Required action
For each entry, return the text exactly and omit any image.

=== Section Start ===

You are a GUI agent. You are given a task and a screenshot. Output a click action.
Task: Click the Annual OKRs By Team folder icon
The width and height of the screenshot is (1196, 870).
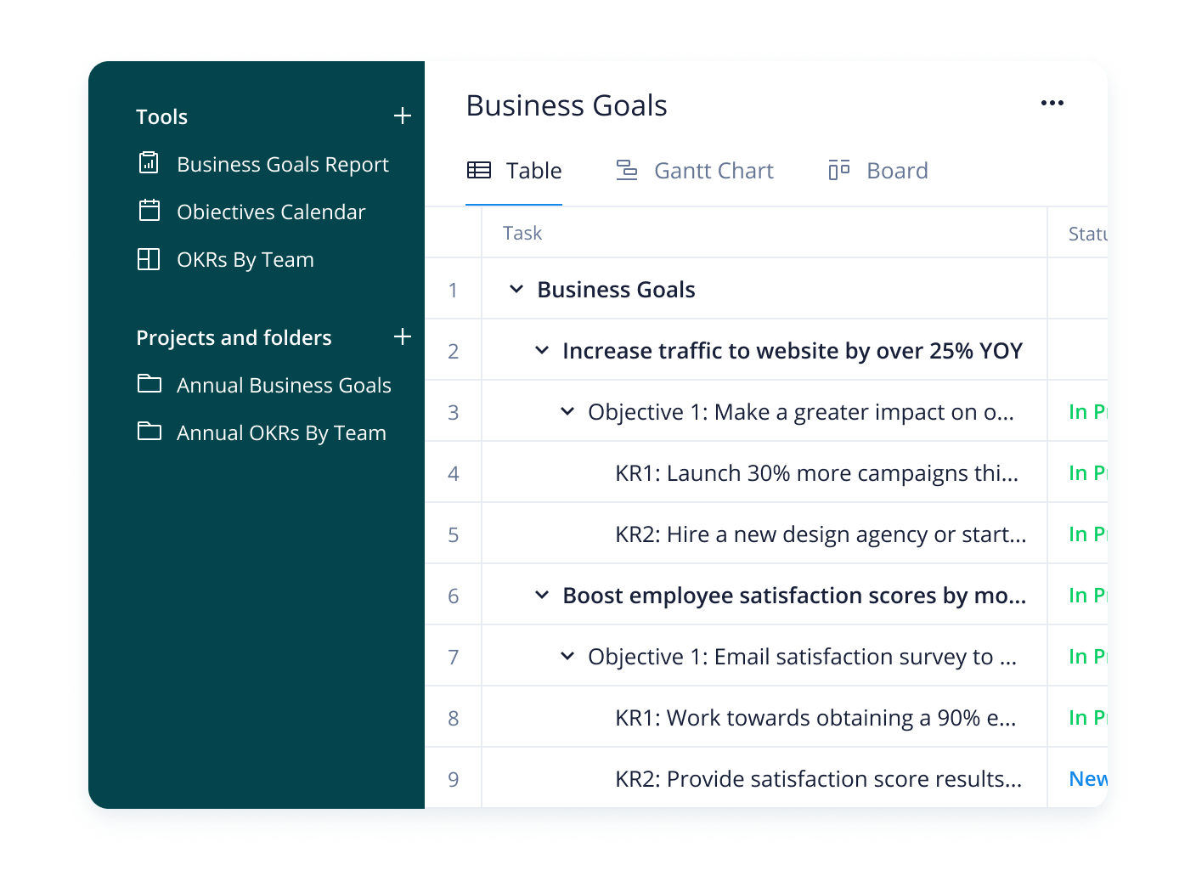149,432
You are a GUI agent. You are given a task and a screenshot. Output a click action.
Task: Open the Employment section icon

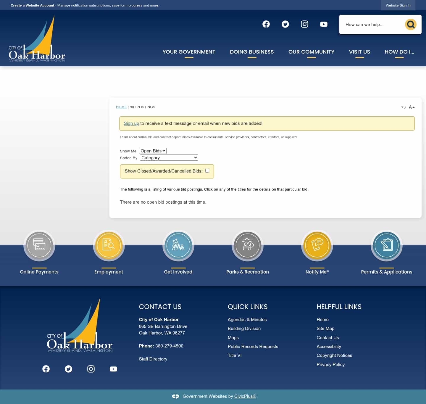109,246
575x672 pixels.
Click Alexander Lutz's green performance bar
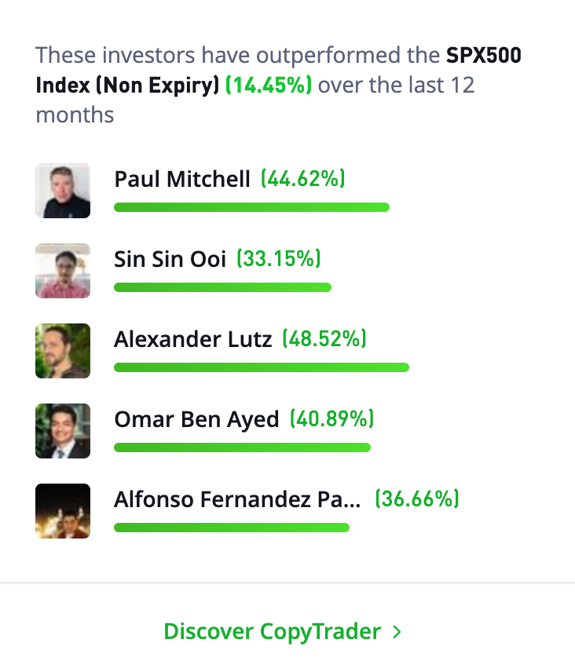(262, 367)
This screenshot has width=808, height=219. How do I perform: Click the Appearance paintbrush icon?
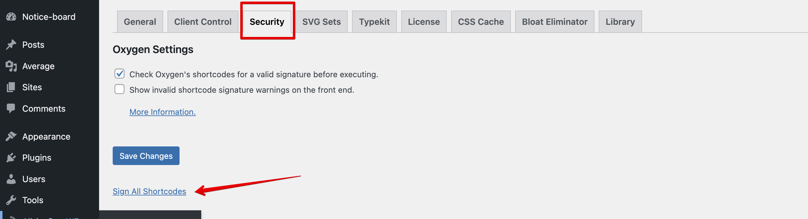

=== Section End ===

Problem solution
You are a GUI agent. You are given a task and a screenshot. Output a click action.
Task: Click the Annual OKRs By Team folder icon
The width and height of the screenshot is (1196, 870).
149,432
You are a GUI agent. You are given a task and a screenshot. Output a click action.
Task: Open the Employment section icon

109,246
575x672 pixels.
Click Alexander Lutz's green performance bar
(262, 367)
This screenshot has width=808, height=219. How do I perform: Click the Appearance paintbrush icon?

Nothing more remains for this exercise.